All signs point to me
being in Rio de Janeiro, a city I’ve dreamed of visiting ever since I first saw
the movie Black Orpheus in college. I did actually visit several years
back with my wife and younger daughter, but I only had two days before I had to
teach in Sao Paolo and there was an uncharacteristic fog that obscured the
telltale sights of Sugarloaf and Corcovado. I did get to eat in the “Girl from
Ipanema” café and walk along Copacabana Beach back then, but it all felt like a
practice visit.
Now I’m here again and
yesterday I played tourist and did get up Sugarloaf to enjoy the spectacular
view. One marquee marked the temperature at 42 Celsius, which translates to
around 108 degrees Fahrenheit by my math. Which it probably was in the direct
sunlight. A blessed afternoon nap
and then out to a shopping mall to hear the sax player I jammed with yesterday
play with a guitarist (alas! no piano available) in a wine bar at a shopping
mall. Then back to the apartment to sit with my host’s nephew and watch the TV
series “Breaking Bad”—filmed in Arizona, streamed on Netflix, with Portuguese
subtitles. Then to my bed with my book that takes place in Washington DC and
the Brazilian Amazon. Where exactly am I again?
This morning, knocked my
e-mails down like obedient toy soldiers all the way to zero, wrote a bit more
on my emerging book, went down to the subway to downtown to check out my room in the
Conservatory where I’ll be teaching. Lunched at a vegetarian restaurant and hopped on a bus zooming along the coast with its green strips along the road with palm
trees. Suddenly, I’m five years old again on my first vacation with beaches
and palm trees in Miami, the first sense that there was more to the world than
the few mile radius I had known in Roselle, New Jersey.
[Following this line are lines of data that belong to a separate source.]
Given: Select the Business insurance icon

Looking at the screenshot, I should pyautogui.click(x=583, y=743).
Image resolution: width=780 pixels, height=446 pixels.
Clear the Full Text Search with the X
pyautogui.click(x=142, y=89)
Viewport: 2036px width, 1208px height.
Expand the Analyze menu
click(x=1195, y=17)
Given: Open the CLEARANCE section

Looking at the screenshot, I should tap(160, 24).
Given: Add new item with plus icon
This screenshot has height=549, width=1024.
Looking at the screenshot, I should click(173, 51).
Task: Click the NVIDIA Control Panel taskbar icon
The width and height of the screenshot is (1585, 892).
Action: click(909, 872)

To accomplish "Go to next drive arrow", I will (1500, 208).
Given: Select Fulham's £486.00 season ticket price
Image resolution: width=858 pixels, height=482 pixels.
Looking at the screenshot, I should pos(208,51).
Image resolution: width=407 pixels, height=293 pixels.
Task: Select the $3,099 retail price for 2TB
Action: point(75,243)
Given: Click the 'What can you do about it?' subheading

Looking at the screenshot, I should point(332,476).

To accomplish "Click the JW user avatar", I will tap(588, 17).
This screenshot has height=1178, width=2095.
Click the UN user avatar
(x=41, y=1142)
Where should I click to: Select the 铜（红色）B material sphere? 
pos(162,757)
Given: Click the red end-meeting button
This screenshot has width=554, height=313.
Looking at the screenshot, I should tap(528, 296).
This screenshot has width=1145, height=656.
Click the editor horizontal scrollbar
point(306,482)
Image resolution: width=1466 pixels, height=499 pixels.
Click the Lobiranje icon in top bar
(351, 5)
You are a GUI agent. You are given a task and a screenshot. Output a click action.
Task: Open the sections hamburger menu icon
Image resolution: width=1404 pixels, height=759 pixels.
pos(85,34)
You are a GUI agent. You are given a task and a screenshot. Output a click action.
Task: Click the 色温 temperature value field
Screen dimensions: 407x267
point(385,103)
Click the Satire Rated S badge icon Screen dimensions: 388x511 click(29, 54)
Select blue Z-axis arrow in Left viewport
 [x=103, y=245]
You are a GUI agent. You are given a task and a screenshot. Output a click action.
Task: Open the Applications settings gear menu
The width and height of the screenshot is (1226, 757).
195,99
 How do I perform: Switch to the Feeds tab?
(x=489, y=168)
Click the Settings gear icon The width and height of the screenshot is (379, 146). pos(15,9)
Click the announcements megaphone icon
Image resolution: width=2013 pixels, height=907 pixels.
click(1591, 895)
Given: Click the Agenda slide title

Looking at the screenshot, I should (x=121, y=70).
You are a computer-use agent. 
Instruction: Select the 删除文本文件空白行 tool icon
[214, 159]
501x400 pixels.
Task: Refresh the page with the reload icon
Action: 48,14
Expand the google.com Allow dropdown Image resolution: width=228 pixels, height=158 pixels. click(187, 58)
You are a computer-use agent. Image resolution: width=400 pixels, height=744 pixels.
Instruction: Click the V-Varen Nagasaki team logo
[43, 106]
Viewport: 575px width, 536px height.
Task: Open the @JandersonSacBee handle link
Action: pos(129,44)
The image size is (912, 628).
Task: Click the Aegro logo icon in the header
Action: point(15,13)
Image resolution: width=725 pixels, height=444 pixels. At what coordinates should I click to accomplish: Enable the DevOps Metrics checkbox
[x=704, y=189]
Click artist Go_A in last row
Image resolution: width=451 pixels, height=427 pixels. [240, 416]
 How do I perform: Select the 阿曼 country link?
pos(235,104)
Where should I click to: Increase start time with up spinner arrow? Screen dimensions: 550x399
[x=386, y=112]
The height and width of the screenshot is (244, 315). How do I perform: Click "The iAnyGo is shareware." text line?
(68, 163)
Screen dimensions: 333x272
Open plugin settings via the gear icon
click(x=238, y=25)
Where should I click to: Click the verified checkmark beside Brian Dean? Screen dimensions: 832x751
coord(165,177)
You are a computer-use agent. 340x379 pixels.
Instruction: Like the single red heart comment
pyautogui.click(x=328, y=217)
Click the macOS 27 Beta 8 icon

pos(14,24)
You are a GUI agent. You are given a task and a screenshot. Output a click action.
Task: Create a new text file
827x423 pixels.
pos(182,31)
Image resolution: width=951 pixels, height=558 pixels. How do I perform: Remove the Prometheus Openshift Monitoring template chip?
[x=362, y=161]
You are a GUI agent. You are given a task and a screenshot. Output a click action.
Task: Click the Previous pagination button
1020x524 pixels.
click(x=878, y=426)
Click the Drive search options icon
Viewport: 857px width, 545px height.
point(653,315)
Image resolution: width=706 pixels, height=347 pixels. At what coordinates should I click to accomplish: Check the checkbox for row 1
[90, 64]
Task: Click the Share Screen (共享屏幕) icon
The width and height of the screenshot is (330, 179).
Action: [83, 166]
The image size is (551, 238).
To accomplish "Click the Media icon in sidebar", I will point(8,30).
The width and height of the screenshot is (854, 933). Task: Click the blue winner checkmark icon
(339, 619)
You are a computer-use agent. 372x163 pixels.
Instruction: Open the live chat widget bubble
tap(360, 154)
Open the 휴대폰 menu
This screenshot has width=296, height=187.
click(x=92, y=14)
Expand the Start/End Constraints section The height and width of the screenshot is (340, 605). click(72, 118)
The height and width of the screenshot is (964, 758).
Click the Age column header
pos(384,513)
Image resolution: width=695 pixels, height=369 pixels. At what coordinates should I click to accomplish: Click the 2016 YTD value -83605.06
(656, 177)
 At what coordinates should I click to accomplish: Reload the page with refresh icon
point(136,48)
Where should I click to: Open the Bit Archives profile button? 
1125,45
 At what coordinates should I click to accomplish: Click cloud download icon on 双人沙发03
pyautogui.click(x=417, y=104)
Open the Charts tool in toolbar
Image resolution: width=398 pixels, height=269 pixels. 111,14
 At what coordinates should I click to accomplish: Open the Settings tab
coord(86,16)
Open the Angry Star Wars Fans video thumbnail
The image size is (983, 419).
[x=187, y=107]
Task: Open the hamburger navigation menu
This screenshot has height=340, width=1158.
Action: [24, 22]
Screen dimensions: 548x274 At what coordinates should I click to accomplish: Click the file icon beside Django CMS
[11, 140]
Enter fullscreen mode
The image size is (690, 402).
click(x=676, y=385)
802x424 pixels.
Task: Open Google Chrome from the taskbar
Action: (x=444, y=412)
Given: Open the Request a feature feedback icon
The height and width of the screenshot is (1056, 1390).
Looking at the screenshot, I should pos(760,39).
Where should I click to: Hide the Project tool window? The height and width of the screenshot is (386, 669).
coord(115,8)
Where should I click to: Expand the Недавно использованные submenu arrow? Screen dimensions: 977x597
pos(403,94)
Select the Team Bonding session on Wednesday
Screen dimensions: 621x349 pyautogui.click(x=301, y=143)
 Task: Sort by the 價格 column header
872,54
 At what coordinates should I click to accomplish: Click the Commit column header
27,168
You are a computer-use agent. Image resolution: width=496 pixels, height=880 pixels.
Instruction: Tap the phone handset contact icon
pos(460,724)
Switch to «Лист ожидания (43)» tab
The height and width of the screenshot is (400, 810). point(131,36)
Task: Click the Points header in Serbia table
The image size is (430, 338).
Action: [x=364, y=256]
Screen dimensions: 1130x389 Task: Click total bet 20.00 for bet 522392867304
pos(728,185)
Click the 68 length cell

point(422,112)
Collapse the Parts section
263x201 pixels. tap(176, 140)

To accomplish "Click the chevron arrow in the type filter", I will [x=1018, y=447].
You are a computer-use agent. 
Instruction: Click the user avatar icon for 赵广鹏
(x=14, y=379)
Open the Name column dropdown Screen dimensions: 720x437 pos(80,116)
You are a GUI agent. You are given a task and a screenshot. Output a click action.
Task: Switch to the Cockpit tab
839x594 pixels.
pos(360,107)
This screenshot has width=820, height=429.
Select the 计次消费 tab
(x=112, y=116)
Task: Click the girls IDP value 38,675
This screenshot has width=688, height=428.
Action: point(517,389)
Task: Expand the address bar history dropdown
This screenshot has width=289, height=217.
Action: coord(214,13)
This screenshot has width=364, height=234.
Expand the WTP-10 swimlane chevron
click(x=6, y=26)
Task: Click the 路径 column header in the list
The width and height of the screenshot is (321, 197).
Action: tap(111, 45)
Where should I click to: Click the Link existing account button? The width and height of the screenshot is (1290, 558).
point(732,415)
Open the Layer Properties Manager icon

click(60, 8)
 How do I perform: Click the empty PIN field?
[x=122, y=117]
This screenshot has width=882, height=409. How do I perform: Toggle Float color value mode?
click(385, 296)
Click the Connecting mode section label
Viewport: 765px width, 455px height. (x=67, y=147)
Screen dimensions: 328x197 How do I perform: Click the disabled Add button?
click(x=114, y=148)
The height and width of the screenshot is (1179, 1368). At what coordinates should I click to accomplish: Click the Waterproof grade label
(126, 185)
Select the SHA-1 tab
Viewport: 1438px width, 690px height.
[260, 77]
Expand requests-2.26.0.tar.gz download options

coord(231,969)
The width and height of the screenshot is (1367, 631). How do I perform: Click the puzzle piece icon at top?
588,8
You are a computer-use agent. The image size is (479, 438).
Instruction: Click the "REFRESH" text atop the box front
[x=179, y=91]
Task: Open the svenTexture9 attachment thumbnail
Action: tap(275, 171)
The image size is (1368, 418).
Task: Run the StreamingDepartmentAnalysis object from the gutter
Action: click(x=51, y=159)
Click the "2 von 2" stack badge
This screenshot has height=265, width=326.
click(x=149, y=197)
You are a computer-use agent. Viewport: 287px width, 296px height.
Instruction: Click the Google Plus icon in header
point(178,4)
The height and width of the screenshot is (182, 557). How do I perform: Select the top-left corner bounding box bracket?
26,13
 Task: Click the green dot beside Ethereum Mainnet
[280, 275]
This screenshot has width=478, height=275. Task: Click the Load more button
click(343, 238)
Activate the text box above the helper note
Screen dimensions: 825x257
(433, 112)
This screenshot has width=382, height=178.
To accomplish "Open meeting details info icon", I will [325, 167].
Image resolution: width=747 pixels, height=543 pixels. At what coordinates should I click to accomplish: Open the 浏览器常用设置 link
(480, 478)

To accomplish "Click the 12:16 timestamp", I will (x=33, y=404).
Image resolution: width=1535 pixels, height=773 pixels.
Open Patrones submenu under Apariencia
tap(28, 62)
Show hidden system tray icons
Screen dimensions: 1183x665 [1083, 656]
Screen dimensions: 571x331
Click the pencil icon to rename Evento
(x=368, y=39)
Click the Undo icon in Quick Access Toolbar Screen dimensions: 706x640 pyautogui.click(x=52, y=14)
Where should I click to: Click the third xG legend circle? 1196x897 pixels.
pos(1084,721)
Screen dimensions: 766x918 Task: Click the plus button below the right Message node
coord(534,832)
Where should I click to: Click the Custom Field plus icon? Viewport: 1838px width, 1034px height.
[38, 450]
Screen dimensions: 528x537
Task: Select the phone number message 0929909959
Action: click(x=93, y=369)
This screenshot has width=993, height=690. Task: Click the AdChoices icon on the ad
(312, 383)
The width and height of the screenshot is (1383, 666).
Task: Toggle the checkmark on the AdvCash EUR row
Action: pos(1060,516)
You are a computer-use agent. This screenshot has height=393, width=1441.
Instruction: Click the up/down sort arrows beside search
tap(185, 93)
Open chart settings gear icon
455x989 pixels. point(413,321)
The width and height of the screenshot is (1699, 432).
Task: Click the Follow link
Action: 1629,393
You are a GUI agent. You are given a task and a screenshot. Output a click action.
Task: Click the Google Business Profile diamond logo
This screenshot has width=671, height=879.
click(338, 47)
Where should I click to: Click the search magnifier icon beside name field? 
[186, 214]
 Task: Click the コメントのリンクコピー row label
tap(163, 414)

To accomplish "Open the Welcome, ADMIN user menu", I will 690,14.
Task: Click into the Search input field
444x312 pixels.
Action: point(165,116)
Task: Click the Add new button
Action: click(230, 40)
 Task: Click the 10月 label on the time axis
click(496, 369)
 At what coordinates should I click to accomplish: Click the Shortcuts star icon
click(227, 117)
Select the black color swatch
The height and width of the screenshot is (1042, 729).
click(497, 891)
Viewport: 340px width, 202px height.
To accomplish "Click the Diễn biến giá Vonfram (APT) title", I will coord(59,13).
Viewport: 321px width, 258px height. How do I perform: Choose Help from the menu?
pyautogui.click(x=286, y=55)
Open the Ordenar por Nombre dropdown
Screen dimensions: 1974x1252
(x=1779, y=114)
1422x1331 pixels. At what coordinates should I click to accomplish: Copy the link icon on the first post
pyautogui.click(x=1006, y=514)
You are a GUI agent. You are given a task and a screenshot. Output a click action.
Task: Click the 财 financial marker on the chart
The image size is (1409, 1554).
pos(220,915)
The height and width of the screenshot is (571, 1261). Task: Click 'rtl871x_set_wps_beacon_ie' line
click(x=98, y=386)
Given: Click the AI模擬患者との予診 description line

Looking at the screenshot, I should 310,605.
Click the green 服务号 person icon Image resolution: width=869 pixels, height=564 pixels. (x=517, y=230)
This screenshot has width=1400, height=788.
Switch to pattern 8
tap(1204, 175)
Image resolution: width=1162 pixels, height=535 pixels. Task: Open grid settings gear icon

Now there is thunder out
the window as I sit and write and it could be summertime in Michigan.
How many worlds we carry
with us! In any one moment, we can enter a multitude of universes through
books, through recorded music, through day dreaming, through thinking or
writing or singing or playing an instrument. Wi fi everywhere ups the ante, as
does Skype and Netflix and Pandora. Be anywhere anytime in a quick
click. That’s the world— or
rather worlds— we inhabit and it’s at once glorious and maddening. By being everywhere,
it makes it hard to be wholly anywhere.
But I’m about to re-enter
my own portable temple that I carry in my hands, feet, voice and mind, the Orff
workshop with a group of new folks in a circle. It’s the same wherever I am and
yet also distinct. Three days of that and then a promise to myself to shut off
the damn computer and get myself out to Copacabana Beach and up to Corcovado
and maybe to a samba school or candomble service or choro concert. To be here.
Now. To make Baba Ram Dass proud. Let’s hope.